Israel, frozen in a fateful moment, on Jerusalem Day at noon
Amid escalating violence and political dysfunction, a snapshot from a city, and a country, balanced on a knife-edge

David Horovitz is the founding editor of The Times of Israel. He is the author of "Still Life with Bombers" (2004) and "A Little Too Close to God" (2000), and co-author of "Shalom Friend: The Life and Legacy of Yitzhak Rabin" (1996). He previously edited The Jerusalem Post (2004-2011) and The Jerusalem Report (1998-2004).

Noon Monday, out of my office, past the YMCA, down the hill toward the Old City. Central Jerusalem is sweltering but couldn’t be quieter. Even the earthmovers that have been digging up the road outside the King David Hotel are on a break.
But a few hundred yards away, atop the Temple Mount, Palestinians have again been battling Israeli security forces. The violence, which has been raging for days, is an affront to the holiest place in Judaism, the site of the third holiest shrine in Islam.
The Mamilla shopping mall, an outdoor walkway with a mix of mass-market and high-end stores, is positively serene, shops sparsely populated, but cafes fairly full. The pedestrians include Israeli tourists, Palestinian kitchen workers, cops and security guards, and young men with kippot, tzitzit under white shirts and T-shirts, heading toward Jaffa Gate.
It’s still a few hours before the annual Jerusalem Day Flag March is due to start, and politicians and police have yet to decide whether the tens of thousands of mainly Orthodox-nationalist young Jews will be allowed to follow the usual route through the Old City, from Damascus Gate, via the Muslim Quarter to the Western Wall.

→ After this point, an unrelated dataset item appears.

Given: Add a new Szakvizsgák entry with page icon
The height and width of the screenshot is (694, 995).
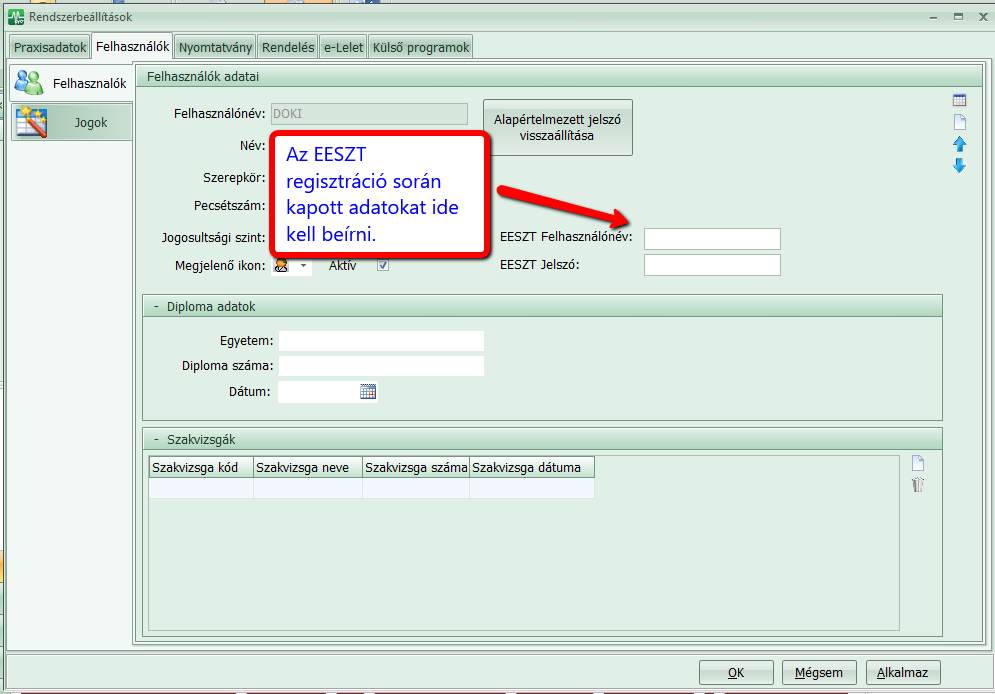Looking at the screenshot, I should (918, 464).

Here at Jaffa Gate, a few dozen young men from a religious Zionist youth movement have gathered early and are singing and dancing in an impromptu circle.

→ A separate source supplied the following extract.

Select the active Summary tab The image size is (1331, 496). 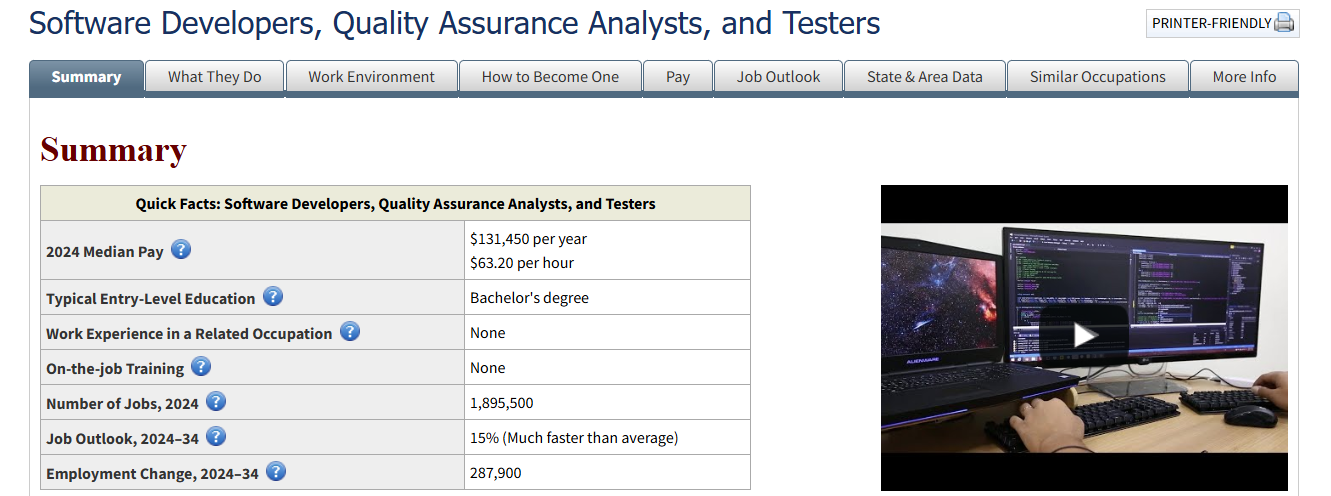[x=86, y=77]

At a police barrier at the top of the alley that leads into the Arab shuk, two officers halfheartedly ask pedestrians where they’re going, but don’t bother to listen for a reply. Perhaps a quarter of the stores are open; there are no buyers. Deeper inside the Old City, I run into other groups of white-shirted young religious Zionist groups: praying in a clearing near the Austrian Hospice, dancing in the vast plaza in front of the Western Wall.

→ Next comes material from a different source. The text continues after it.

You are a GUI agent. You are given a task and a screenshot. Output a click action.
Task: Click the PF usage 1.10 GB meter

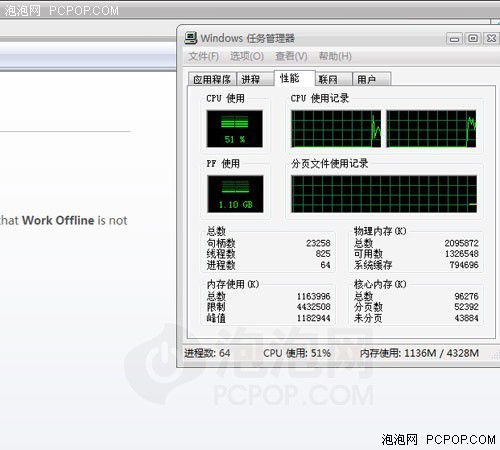[235, 194]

At Lions’ Gate, nearby, an Israeli Jewish driver has just escaped an Arab mob by the skin of his teeth.
Walking toward Damascus Gate, from where the marchers may or may not enter this afternoon, I get the sense of time stopping, of a fateful moment — a balance that can swing either way, in the Old City and beyond:
Muslim Quarter residents are lining the narrow alleys, waiting for the Jews to march through and celebrate a reunification — one that these residents resist — of Jerusalem under Israeli sovereignty.
Israel has a transitional, riven government that may or may not be days away from the end of its rule, and an inexperienced police chief.
The main Palestinian leadership has just canceled elections, in tacit acknowledgment that it would have lost. Hamas is calibrating rocket fire from Gaza, and encouraging terrorist attacks from the West Bank.
Israel’s own minority Arab population, almost a quarter of the country, is being pulled in two directions: toward the increasingly overt and violent resistance to Israel that has been erupting daily in and around East Jerusalem, as underlined by demonstrations and violence in northern Israel on Sunday, in Arab and mixed Jewish-Arab cities including Haifa; and toward a declared bid for improved coexistence spearheaded, however improbably, by the leader of a conservative Islamist party, Ra’am. Even as Fatah and Hamas are seeking to stir up the Palestinian and Arab Israeli public into a sustained new era of intifada-style opposition to Israel, Ra’am’s Mansour Abbas may be about to become the first Arab political party leader in history to play a crucial role in the establishment of an Israeli government.
Or not…
Within a very short space of time, this column will be overtaken by events.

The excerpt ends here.